Figure 1. Exon 23 contains purine-rich elements that activate splicing of a heterologous substrate containing a weak 3′ splice site.

The sequence of the first 90 nucleotides of dystrophin exon 23 is shown at the top of the figure. Arrows identify the natural mutation (C→T) occurring in the mdx mouse and the mutations that disrupt the purine-rich region R1. The borders of the M1 element are defined by the homology (12 of 12 positions) shared with the human dystrophin exon 23. Different regions of dystrohin exon 23 were inserted in the second exon of Dpy2, an enhancer-dependent mRNA containing a weak pyrimidine stretch [60]. The structure of the chimeric pre-mRNA substrates subjected to in vitro splicing reactions is shown at the bottom right of the figure.

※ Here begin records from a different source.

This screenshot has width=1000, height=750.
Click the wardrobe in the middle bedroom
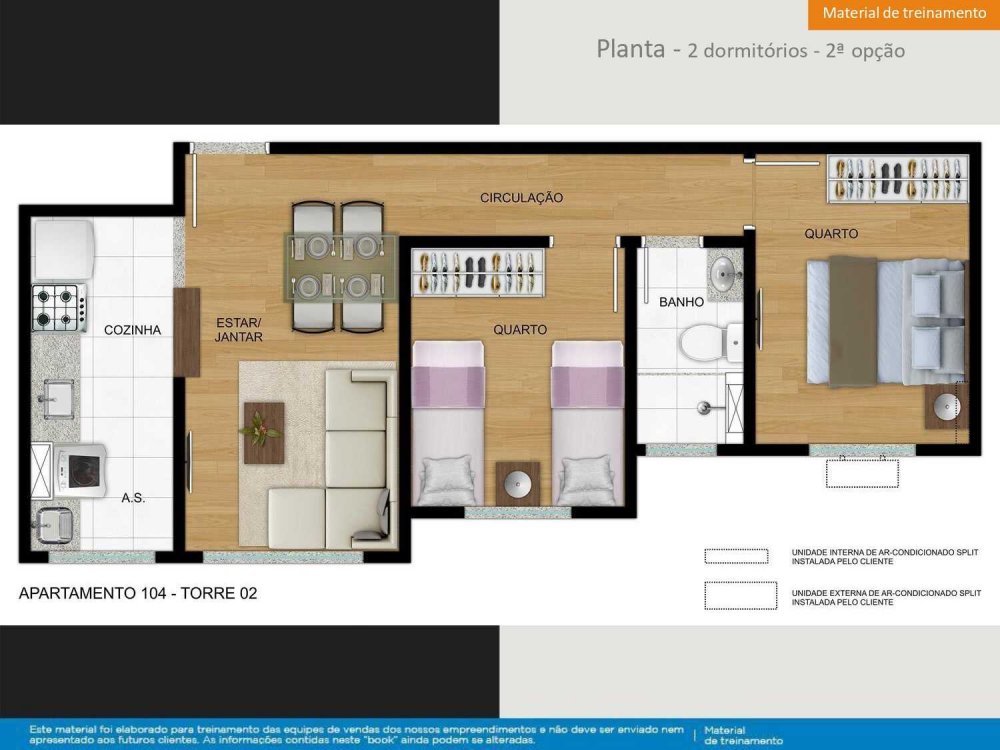478,273
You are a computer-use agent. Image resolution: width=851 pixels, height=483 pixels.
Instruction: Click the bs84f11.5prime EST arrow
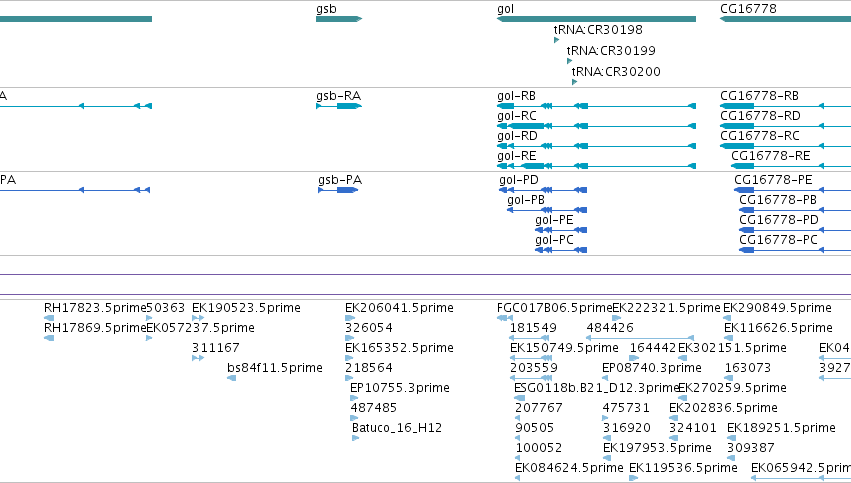pos(231,378)

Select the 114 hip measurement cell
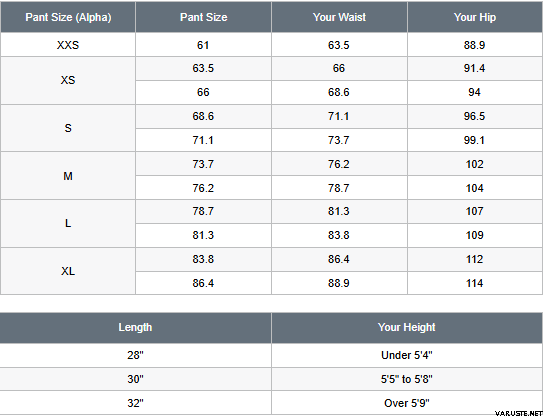tap(475, 283)
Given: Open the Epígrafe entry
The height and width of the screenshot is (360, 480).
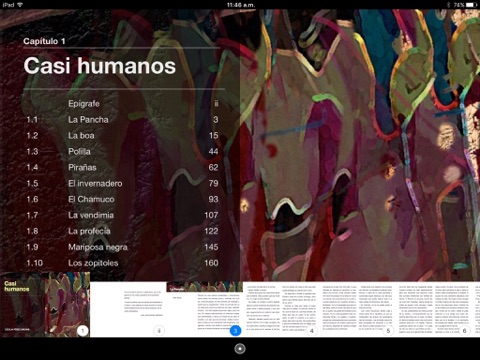Looking at the screenshot, I should click(122, 104).
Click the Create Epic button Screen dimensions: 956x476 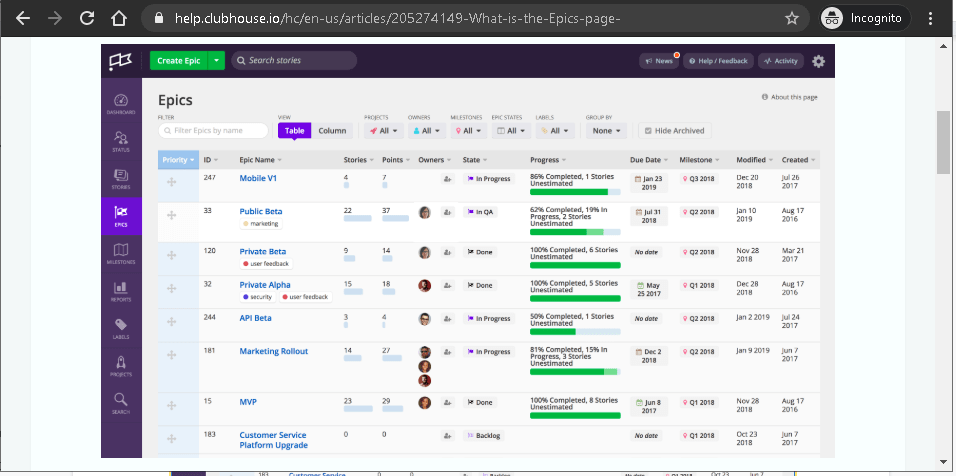[x=179, y=61]
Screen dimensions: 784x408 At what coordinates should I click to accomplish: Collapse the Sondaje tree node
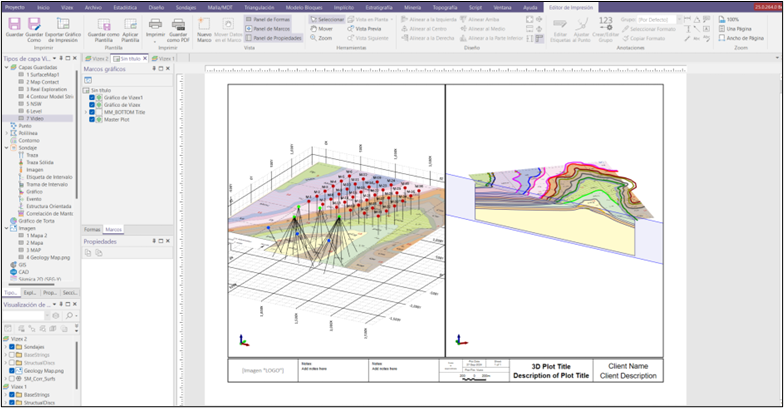pos(4,147)
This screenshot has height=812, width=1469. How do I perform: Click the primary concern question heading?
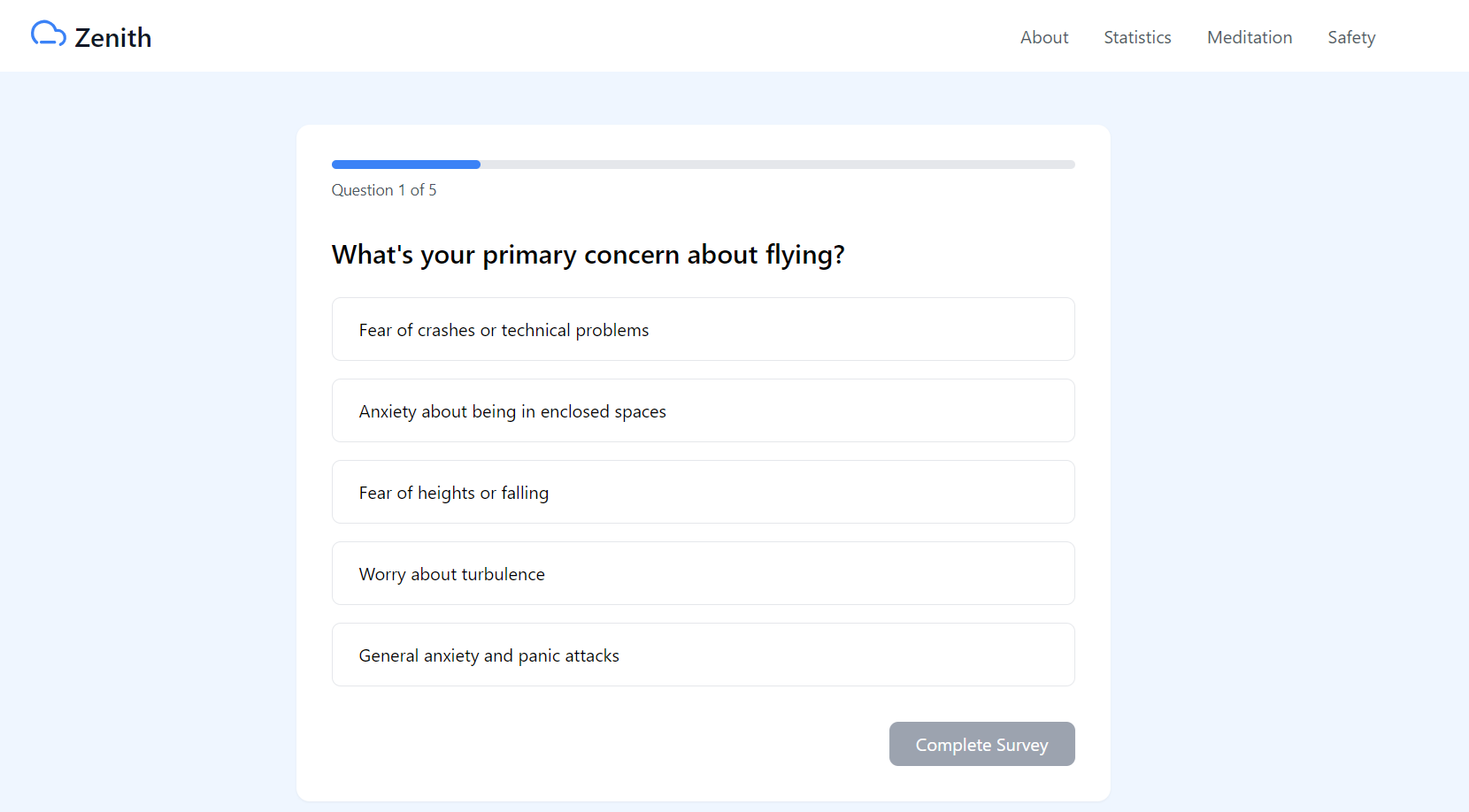(x=588, y=255)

White boxes indicate Dpy2 exons, black boxes indicate different regions of the dystrophin exon 23, dashed boxes indicate portions of exon 23 not included in the substrates, white vertical lines indicate the mdx and R1 mutations. The gray box in Dpy2E identifies the two splicing enhancers found in the α-tropomyosin exon 2 gene [60]. The structures and the mobility of the products and intermediates of splicing are shown on the sides of the gel. D172-212Δ RNA was used as a positive control for D1-40Δ to rule out any exon size inhibitory effect on splicing. Asterisks indicate the position of the spliced RNAs. Splicing reactions, carried out for 70 min at 30°C, were resolved on a 12% denaturing polyacrylamide gel. Comparable results were obtained in three independent experiments.